O abrigo no qual a adolescente se nega a ficar tem espaço para 20 crianças e adolescentes. No entanto, só ontem, de 14 que deram entrada, dez saíram logo depois. No início da noite, um grupo de três crianças acolhidas nas ruas não passou nem pelo primeiro atendimento. Ainda no pátio, muito agitadas e demonstrando rejeição, elas tentaram fugir pelo muro. Outra adolescente chegou ao local com pequena quantidade de cocaína e foi para a delegacia.

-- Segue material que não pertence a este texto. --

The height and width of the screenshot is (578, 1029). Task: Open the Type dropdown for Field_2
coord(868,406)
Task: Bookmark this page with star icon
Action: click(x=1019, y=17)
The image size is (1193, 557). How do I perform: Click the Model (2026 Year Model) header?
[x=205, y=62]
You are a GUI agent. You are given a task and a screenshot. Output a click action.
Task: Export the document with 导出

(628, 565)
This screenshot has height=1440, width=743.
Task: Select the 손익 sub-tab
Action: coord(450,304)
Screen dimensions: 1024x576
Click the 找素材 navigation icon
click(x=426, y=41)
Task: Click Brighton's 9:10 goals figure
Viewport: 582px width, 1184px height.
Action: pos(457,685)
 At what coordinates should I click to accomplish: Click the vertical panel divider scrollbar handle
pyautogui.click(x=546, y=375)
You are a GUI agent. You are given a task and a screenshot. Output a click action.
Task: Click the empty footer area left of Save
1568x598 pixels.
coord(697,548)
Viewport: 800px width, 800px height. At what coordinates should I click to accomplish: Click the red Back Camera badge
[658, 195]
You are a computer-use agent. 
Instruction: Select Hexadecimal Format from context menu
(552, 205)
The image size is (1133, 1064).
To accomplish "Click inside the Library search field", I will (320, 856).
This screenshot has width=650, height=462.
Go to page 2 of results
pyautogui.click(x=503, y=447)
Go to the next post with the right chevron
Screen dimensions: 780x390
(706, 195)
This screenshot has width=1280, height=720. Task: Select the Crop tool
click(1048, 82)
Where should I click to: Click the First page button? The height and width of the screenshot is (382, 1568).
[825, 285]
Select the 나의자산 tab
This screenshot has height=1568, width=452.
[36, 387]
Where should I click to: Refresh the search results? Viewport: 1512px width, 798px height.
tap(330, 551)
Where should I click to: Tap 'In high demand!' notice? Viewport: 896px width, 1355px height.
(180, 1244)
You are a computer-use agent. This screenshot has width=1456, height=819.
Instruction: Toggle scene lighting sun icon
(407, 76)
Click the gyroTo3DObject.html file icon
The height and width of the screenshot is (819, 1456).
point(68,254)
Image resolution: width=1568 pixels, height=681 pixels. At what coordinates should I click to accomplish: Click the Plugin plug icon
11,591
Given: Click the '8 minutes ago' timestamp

GRÁVIDA DE 15 ANOS VENDE BALAS NA CENTRAL

Outras jovens enfrentam o drama da gravidez nas ruas. Uma equipe do GLOBO encontrou ontem uma garota de 15 anos grávida de sete meses nas proximidades da Central do Brasil, perto do prédio da Secretaria de Segurança. Ela contou ter saído de casa, na Baixada Fluminense, por problemas com a família. Desde os 11 anos, a menina não sabe o que é ter um lar. Ela disse já ter sido acolhida 14 vezes pela prefeitura e levada para o abrigo Taiguara. Fugiu em todas as vezes. A última fuga, afirmou, foi em janeiro:

— É fácil. É só pular o muro da frente. A placa com o nome do abrigo está torta porque todo mundo se apoia nela para descer do muro e ir embora.

Franzina e com a barriga proeminente à mostra, ela segurava uma pequena caixa com balas que pretendia vender nas imediações da Central. Queria garantir o almoço no Restaurante Popular, que custa R$ 2. De fala tranquila, pareceu já estar acostumada à dureza do dia a dia nas ruas. Ao ser perguntada sobre a menina de 13 anos que cheirava tíner em Copacabana antes de ser acolhida pela Secretaria de Desenvolvimento Social, a adolescente disse que a conhece:

— Só não lembro o nome dela agora. Ela fica na área do tíner ( região frequentada por pessoas usuárias da droga). Pode ser que esteja na rodoviária aqui perto ( na Central do Brasil) ou na Rua Uruguaiana. Ou pode ter voltado para Copacabana — informou, completando. — Meu marido fuma maconha o dia inteiro. De vez em quando vende alguma coisa. Eu não uso drogas. Nunca usei.

Cerca de uma hora e meia depois do primeiro encontro, a garota foi encontrada novamente pelo GLOBO na Rua Senador Pompeu, em frente ao Restaurante Popular. Dessa vez, estava ao lado do companheiro, que fumava um cigarro de maconha. A adolescente não reconheceu a equipe de reportagem. — Quem são vocês? — perguntou. A garota contou ter saído de casa, em Queimados, porque, com a mãe alcoólatra, um de seus 11 irmãos passou a ditar as regras na família.

— Ele me proibia de tudo. Não me deixava sair de casa. Aqui tenho liberdade. Posso brincar com quem eu quiser — afirmou, contando ter estudado até o 4 ª ano.

A adolescente tem feito o acompanhamento da gravidez num posto de saúde na Gamboa.

— É um menino. Vai se chamar Júlio Cesar. Quando ele nascer, vou morar numa casa — afirmou, sem, no entanto, saber como vai colocar em prática seu sonho.